那时候我们在南京,住秦淮河边上一家小旅馆。五个人挤一间,两张床,我和林声打地铺,

程渔和陈弦睡一张,苏念自己睡一张。那天早上我醒过来,听见她在咳嗽。不是普通的咳,

是那种要把肺咳出来的咳。我爬起来,看见她趴在床边,肩膀抖得厉害。林声已经冲过去了,

手里拿着纸,纸上全是血。陈弦站在门口,看着这一幕,什么都没说。苏念咳完了,抬起头,

脸上还带着血。她看见我们几个围着她,笑了一下,说:“干嘛呀,跟看猴似的。”没人笑。

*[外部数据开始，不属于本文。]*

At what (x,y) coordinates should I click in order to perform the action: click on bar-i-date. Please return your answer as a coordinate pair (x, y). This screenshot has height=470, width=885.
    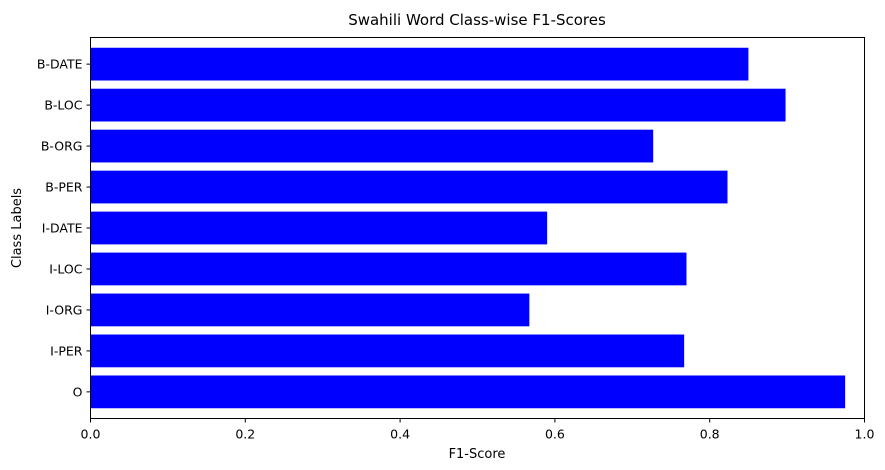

她擦了擦嘴,坐直身子,看了看窗户外面。阳光从窗帘缝里漏进来,照在她脸上。

“我想去大理。”她忽然说。我们都愣住了。她转过头,看着我们几个。“我从小就听人说,

大理的春天是最美的。苍山洱海,樱花满城,风一吹,花瓣落了满地。”她顿了顿,

“我一直想去看看。”林声第一个开口:“那就去。”程渔点头。陈弦推了推眼镜,

说:“好。”她扭头看着我。我站在那儿,忽然想起她第一次问我的那句话。

“你要不要来试试?”我说:“那就去。”她笑了。那是我最后一次看见她笑得那么开心。

我们开始往西走。从南京到合肥,从合肥到武汉,从武汉到重庆,从重庆到成都。一路走,

一路唱。白天赶路,看那些她想看却一直没看过的风景。晚上找个人多的地方卖唱,

挣够明天的路费。她的身体一天不如一天。走不动了,林声就背着她。咳血,程渔就递纸。

夜里睡不着,陈弦就坐在旁边陪着。她疼,疼得浑身发抖,但从来不吭声。

有一次我背着她爬山,她趴在我背上,忽然说:“许听白,你累吗?”我说不累。